Mention the name Compile to any serious shooter fanatic and you’re likely to be faced with a barrage of nostalgic ranting. The now defunct company was responsible for some of the finest blasters the video game industry has seen, including Super Aleste (also known as Space Megaforce), Gunhed and Zanac. Surprisingly, MUSHA (which stands for 'Metallic Uniframe Super Hybrid Armor', according to the North American release) often gets ignored when people are handing out accolades to Compile’s back catalogue – a situation that is truly mystifying, because it’s one of the best shooters to emerge from the sadly missed Japanese code shop and is arguably one of the most engaging vertical shoot ‘em ups on the Mega Drive.
Musha Aleste: Full Metal Fighter Ellinor (to give the game its full Japanese title) was a relatively early release in the lifespan of Sega’s 16-bit console (it was published in 1990). Not that you would know from the graphics – it might sound like an exaggeration but Musha Aleste features some of the most eye-catching visuals you’re likely to find on the Mega Drive. Everything is gloriously colourful and highly detailed, and some of the end of level bosses are particularly impressive in their size. The music is also excellent, with some seriously fast-paced tracks that compliment the frenetic on-screen action perfectly. The excellent standard of presentation is rounded off by a gorgeous anime-style intro which wouldn’t look out of place in a Mega-CD game.
Those of you seeking a sedate and relaxing shooter experience might wish to look elsewhere, because Musha Aleste really does drop you in at the deep end. The first level is packed full of enemies and it’s often rather intimidating, although it never rises to the level of being unfair. Later levels pack some serious challenge and although it will naturally take a few attempts to get all the way to end, you’re never likely to get so frustrated that you give up completely – which is not only the sign of a good shooter, but is also the hallmark of a perfectly balanced video game. Just avoid tinkering with the difficulty level in the options menu, as it cheapens the task ahead.
The weapon system in Musha Aleste naturally borrows elements from previous games in the Aleste canon, but adds its own spin as well. Your standard shot can be powered up by collecting glowing pods that are released by blasting certain enemies (just like in the original Aleste). However, the main focus here is the ‘pod’ sub-weaponry. These range from lasers to cluster bombs and even a shield, and can be powered up by collecting the same weapon icon four times over.
Because your main armament and sub-weapon are fired using two separate buttons, it means you effectively have to press two buttons at once to really stage a concerted assault, but you quickly get used to this. The other handy thing to remember is that your sub-weapon effectively acts as a second life – if you get hit, you lose whatever sub-weapon you have but live to fight another day using just your standard shot. Whenever this happens it quickly turns the game in a frantic effort to avoid enemy fire and locate another sub-weapon, which only helps increase the tension.
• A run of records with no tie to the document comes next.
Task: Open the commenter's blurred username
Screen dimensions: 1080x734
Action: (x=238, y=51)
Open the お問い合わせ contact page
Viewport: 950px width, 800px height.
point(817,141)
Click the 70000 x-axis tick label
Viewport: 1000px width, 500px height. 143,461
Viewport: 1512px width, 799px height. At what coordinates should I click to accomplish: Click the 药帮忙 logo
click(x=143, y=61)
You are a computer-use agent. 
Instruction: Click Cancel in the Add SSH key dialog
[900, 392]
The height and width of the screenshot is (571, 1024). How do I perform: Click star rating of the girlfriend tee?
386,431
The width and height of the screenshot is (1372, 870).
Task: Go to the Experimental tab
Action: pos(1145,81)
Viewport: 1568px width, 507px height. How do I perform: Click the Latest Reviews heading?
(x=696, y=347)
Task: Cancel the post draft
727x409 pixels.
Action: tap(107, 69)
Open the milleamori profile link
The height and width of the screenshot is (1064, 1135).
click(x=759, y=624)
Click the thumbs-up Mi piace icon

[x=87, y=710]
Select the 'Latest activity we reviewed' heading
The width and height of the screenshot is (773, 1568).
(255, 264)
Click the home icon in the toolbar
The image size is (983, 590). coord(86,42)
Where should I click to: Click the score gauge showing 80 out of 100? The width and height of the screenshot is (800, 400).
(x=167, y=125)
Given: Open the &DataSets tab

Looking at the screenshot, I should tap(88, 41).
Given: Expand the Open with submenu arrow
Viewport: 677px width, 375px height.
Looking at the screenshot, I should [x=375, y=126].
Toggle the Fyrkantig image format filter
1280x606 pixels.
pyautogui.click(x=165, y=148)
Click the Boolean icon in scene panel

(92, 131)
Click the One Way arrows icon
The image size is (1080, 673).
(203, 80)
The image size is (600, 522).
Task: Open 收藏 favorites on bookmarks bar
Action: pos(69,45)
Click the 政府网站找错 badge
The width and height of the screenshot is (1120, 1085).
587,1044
The other key element of Musha Aleste’s gameplay is collecting tiny drones which lend your robotic fighter a little more firepower. These can also be instructed to perform certain manoeuvres, such as seeking out enemies or merely spinning around your craft to provide 360-degree defence. To be honest the drone concept is slightly underused here and feels like something of an afterthought, but it nevertheless adds a little more depth to the gameplay that serious shooter fans will no doubt appreciate.
Considering the rarity of the Mega Drive original, the fact that Musha Aleste has landed on the Virtual Console is something to celebrate. Very few people have had the pleasure of experiencing this brilliant title and hopefully that will now be rectified. Granted, if shooters aren’t your bag then this is unlikely to change you mind in the same way that games like Radiant Silvergun might – but still, it remains one of the best shoot ‘em ups on the Mega Drive and is arguably one of the best of its era.